The noble Lord, Lord Hankey, touched on an aspect of the problem which, if I may say so, I think is a very important one. Improvements are being made, and made very rapidly, in the instruction that is given in the schools on domestic subjects—instruction dealing both with the technique of cookery and also with the whole question of food values; and, more important, that instruction is being related to the life and work of the school. In the past quite a considerable amount of this instruction was given, but frequently out of school, by the girls being taken to outside centres, and that meant that it was frequently done on a very unsatisfactory and superficial basis. Now not a single senior school or secondary school would be built without full provision being made for the teaching of domestic science. To-day the girls leave the school with a very real grasp of the fundamentals of good cooking and a simple and intelligent view of food values.
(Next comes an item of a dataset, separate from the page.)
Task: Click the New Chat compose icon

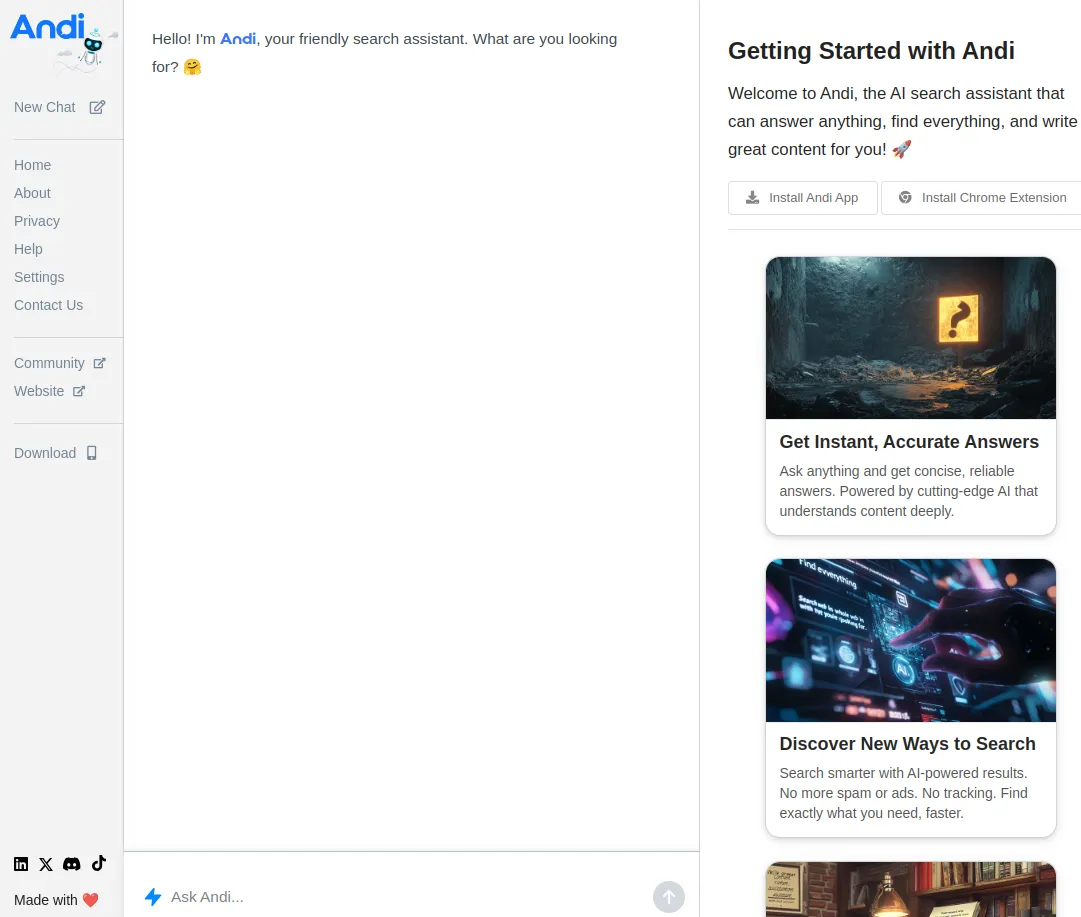Action: 96,107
This applies very much more to the new schools—that is, the reorganised schools—than it dots to some of the older ones. We are reorganised throughout the country to the extent of something like 70 per cent. at the present moment, but obviously in some of the old schools which are not reorganised that instruction is rather more difficult. In all schools, however, where provision is made for domestic science—and that is in the vast majority of schools—every girl in her last years gets at least one half-day a week instruction in the subject, and in her last term or so that time is probably increased. In addition, more classes are being provided for those who leave school and for young adults, helping to build up a community of people who know what sound feeding means and see that they get it for themselves and their children. I might say here that I think the school meal is not only of value from the point of view of the food that it gives the child, but also in the formation in the child of the habit of demanding the right type of food.
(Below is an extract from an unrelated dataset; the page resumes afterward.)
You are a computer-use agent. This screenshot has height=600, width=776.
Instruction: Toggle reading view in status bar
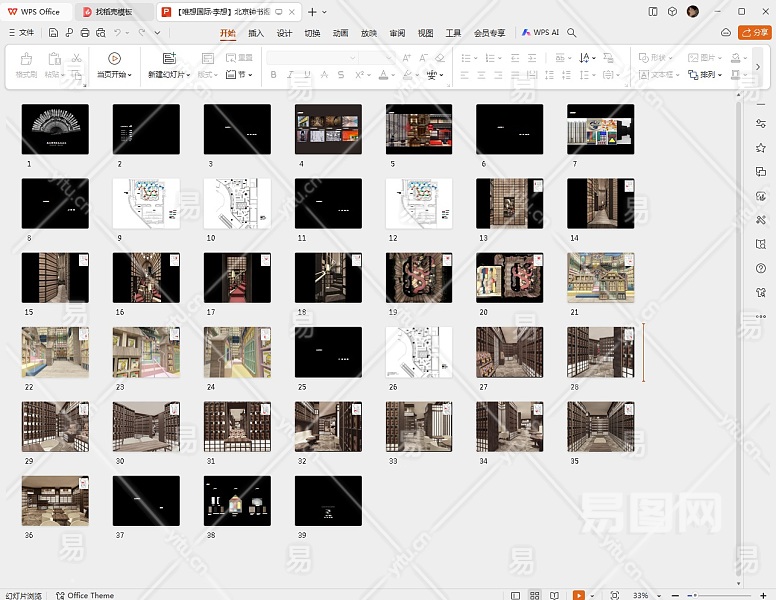pyautogui.click(x=555, y=595)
In addition to what the Board of Education are doing, the Ministry of Health has welfare centres at which it carries out instruction on these subjects. It is making use of the machinery of the women's institutes; it is making use of such great exhibitions as we had at Glasgow the other day, where an extraordinarily interesting exhibition was put up on the subject of domestic science. From what I have ventured to say I hope the noble Lord, Lord Hankey, will feel that I have really answered this question of whether or not His Majesty's Government accept the points made in the Report of the League of Nations Committee. I should say most certainly we do accept what they say. We are pressing forward on the lines that I have tried to lay down.
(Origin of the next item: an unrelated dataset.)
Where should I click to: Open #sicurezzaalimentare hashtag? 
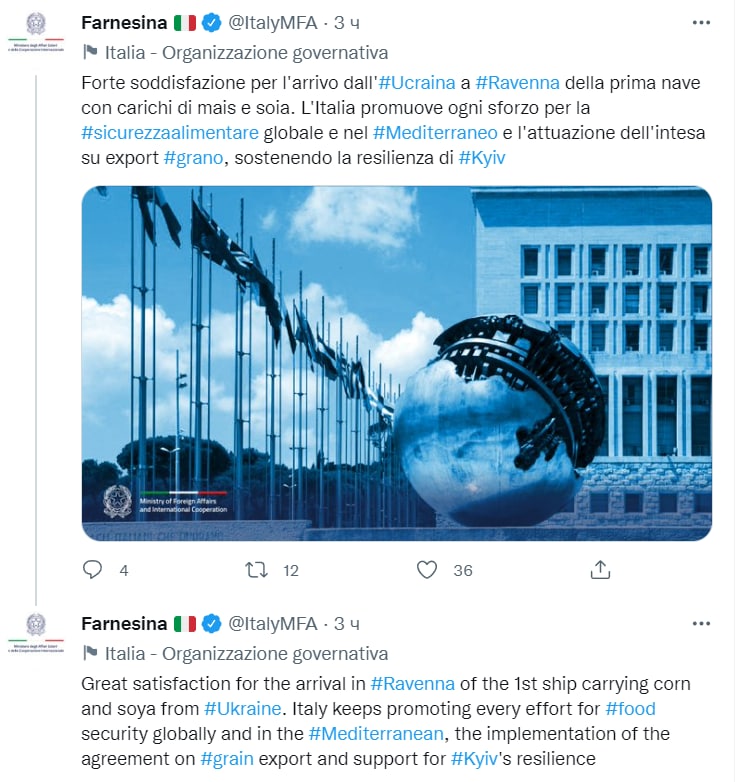pyautogui.click(x=170, y=133)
This is a great problem, in searching for a solution of which we have to deal with the question of poverty. I agreed with the right reverend Prelate when he made the statement that he thought that poverty was the basis of this problem. It is, however, also a problem in which ignorance plays a very large part. I hope I have managed to satisfy your Lordships that while perhaps we are only beginning to tackle the problem, we are in fact tackling it on wise lines. I think it is probably the feeling of most of your Lordships that if we are going to tackle it satisfactorily, more machinery than we yet have will be needed in the future. It is also, however, very clear to my mind, in operating the machine as we have it at the moment, that we could make a great deal more use of the existing machine than is being made. If local authorities can only be encouraged to do yet more in the schools than they are doing, a very large contribution could be made. I can assure your Lordships that on the specific point raised by the right reverend Prelate, of milk for mothers and children under five, we will press forward with negotiations. I believe that it is the most important next step that can be taken. Finally, I hope the right reverend Prelate who has raised this Motion will feel that he has, by doing so, done valuable service to what I think all of us feel to be a really good cause.

THE LORD BISHOP OF WINCHESTER

My Lords, I should like to thank the noble Earl for the full answer that he has given. He has been most sympathetic, and very encouraging, and I beg leave to withdraw my Motion.

Motion for Papers, by leave, withdrawn.